──────── Source records ────────

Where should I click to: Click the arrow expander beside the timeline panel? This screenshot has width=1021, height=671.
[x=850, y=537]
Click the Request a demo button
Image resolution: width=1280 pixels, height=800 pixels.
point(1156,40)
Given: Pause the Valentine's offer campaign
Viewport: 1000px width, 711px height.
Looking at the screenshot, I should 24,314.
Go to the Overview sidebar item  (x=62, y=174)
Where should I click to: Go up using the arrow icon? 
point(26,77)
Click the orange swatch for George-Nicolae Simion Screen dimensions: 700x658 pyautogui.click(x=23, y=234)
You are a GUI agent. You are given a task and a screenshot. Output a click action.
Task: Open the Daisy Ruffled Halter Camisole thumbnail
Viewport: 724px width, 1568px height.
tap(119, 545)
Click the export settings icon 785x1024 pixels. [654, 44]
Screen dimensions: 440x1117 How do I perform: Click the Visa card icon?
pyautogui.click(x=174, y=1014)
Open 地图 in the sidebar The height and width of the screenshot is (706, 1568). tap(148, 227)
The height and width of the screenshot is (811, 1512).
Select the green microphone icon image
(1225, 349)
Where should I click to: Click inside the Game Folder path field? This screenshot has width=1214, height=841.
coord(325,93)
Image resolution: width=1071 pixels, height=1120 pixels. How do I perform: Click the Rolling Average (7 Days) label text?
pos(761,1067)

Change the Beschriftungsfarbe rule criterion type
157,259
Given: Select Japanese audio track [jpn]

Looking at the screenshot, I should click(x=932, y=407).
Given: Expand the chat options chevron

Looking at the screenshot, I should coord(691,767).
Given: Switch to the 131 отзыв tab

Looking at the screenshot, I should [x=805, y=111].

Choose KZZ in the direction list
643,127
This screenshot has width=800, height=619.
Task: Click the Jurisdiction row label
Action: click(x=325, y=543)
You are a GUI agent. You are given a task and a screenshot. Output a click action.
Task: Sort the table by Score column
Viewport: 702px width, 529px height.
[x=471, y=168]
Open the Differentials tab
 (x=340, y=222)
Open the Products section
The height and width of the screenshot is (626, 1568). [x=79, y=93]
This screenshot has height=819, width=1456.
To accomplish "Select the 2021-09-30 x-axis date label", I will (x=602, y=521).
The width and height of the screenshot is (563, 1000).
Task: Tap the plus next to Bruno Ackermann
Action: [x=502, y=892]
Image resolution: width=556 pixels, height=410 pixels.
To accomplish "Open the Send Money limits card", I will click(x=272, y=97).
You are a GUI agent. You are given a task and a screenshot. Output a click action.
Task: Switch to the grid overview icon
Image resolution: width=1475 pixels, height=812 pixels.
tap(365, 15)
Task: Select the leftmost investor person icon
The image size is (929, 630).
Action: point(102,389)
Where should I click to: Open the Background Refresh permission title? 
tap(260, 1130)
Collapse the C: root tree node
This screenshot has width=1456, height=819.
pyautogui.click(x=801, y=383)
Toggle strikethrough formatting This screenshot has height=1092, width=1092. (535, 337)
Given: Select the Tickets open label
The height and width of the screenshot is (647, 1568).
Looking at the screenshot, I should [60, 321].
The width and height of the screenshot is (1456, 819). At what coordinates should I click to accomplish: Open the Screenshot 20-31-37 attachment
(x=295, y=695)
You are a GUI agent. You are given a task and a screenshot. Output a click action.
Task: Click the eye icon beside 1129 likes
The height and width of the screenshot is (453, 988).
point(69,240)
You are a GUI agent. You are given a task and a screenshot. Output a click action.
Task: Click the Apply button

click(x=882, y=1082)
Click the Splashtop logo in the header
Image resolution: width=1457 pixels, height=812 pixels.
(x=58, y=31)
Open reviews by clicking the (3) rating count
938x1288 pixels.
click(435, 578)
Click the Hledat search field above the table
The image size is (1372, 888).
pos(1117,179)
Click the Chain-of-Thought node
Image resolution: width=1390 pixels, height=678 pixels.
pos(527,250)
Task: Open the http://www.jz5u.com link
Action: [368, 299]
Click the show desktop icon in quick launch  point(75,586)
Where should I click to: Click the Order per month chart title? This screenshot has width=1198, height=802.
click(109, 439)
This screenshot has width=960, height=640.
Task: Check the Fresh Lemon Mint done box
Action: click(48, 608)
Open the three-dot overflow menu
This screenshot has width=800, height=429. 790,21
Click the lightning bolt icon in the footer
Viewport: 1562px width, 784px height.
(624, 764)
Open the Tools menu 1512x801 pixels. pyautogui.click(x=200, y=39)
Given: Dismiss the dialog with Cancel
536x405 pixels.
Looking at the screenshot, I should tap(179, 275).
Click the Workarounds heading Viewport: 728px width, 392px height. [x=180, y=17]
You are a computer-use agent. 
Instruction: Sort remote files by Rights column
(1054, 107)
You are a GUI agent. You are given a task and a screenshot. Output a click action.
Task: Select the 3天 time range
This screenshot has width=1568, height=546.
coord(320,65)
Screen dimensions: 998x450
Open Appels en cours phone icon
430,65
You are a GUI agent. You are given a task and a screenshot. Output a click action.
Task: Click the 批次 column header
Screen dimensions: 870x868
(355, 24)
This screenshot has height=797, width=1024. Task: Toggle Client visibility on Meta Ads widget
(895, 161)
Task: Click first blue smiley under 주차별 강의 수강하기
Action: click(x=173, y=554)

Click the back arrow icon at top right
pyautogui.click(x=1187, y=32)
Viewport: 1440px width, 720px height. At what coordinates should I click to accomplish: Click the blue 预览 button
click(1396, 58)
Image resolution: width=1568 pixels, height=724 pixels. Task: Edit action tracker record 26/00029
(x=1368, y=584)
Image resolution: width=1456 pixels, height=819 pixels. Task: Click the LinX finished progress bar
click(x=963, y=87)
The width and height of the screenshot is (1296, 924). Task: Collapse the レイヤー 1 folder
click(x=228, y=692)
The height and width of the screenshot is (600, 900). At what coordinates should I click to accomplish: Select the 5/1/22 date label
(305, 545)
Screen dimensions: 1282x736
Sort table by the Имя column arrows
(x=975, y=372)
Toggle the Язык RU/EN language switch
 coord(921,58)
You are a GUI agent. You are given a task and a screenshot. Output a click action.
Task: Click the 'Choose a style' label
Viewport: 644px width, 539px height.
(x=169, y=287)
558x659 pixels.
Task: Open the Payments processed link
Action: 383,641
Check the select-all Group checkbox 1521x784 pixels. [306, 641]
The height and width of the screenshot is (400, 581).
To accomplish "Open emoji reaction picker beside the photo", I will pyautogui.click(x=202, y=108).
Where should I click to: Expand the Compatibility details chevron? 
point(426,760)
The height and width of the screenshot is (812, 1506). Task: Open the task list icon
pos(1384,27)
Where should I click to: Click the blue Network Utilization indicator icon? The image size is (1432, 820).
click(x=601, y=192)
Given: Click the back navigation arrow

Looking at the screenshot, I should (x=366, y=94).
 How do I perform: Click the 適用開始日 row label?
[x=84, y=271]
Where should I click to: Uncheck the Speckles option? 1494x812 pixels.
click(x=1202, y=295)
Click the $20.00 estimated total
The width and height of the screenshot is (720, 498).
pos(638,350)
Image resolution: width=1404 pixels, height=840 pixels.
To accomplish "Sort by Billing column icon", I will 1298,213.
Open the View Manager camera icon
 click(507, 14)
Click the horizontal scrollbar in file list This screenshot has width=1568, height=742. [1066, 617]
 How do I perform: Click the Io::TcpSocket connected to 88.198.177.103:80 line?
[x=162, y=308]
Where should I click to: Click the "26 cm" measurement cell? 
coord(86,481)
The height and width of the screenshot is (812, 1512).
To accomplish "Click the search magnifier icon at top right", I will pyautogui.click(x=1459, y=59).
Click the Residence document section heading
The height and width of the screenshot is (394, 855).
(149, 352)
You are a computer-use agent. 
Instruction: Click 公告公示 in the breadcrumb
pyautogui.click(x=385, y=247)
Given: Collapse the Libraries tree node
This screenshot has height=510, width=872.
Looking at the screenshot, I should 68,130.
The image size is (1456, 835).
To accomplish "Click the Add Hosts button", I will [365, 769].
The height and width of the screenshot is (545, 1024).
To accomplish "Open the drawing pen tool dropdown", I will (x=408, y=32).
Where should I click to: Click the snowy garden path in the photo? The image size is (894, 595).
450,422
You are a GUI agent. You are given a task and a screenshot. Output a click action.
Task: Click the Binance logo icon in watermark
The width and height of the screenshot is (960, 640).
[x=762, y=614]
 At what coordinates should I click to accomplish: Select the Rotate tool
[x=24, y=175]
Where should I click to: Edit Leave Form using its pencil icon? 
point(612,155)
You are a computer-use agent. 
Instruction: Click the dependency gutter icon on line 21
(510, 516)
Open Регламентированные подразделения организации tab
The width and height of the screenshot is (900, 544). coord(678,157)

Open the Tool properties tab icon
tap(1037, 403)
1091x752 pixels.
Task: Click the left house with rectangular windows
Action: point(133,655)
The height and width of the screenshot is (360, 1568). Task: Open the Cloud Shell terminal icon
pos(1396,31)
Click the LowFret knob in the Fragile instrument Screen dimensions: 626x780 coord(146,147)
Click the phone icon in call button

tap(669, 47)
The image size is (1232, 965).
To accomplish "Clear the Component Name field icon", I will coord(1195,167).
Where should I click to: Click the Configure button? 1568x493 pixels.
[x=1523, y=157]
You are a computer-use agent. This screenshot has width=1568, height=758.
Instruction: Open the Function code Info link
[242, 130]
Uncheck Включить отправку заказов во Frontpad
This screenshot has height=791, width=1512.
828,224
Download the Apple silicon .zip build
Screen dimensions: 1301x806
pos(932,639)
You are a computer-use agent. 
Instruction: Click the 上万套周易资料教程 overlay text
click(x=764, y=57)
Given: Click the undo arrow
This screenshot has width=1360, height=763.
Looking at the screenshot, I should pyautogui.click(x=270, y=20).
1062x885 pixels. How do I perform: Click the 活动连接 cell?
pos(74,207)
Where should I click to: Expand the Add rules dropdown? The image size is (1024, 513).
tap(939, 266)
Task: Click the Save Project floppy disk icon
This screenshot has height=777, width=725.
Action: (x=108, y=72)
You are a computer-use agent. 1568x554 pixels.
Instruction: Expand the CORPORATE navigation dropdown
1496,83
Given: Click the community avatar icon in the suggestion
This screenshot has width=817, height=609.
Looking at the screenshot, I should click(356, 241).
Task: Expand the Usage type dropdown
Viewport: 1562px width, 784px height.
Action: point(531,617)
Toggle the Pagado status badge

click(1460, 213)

────────

Written instruction =
Copy out verbatim the records above, beginning with the line that contains "Where should I click to: Click the snowy" and continuing through the line that contains "click(x=764, y=57)".

The reply =
Where should I click to: Click the snowy garden path in the photo? The image size is (894, 595).
450,422
You are a GUI agent. You are given a task and a screenshot. Output a click action.
Task: Click the Binance logo icon in watermark
The width and height of the screenshot is (960, 640).
[x=762, y=614]
 At what coordinates should I click to accomplish: Select the Rotate tool
[x=24, y=175]
Where should I click to: Edit Leave Form using its pencil icon? 
point(612,155)
You are a computer-use agent. 
Instruction: Click the dependency gutter icon on line 21
(510, 516)
Open Регламентированные подразделения организации tab
The width and height of the screenshot is (900, 544). coord(678,157)

Open the Tool properties tab icon
tap(1037, 403)
1091x752 pixels.
Task: Click the left house with rectangular windows
Action: point(133,655)
The height and width of the screenshot is (360, 1568). Task: Open the Cloud Shell terminal icon
pos(1396,31)
Click the LowFret knob in the Fragile instrument Screen dimensions: 626x780 coord(146,147)
Click the phone icon in call button

tap(669, 47)
The image size is (1232, 965).
To accomplish "Clear the Component Name field icon", I will coord(1195,167).
Where should I click to: Click the Configure button? 1568x493 pixels.
[x=1523, y=157]
You are a computer-use agent. This screenshot has width=1568, height=758.
Instruction: Open the Function code Info link
[242, 130]
Uncheck Включить отправку заказов во Frontpad
This screenshot has height=791, width=1512.
828,224
Download the Apple silicon .zip build
Screen dimensions: 1301x806
pos(932,639)
You are a computer-use agent. 
Instruction: Click the 上万套周易资料教程 overlay text
click(x=764, y=57)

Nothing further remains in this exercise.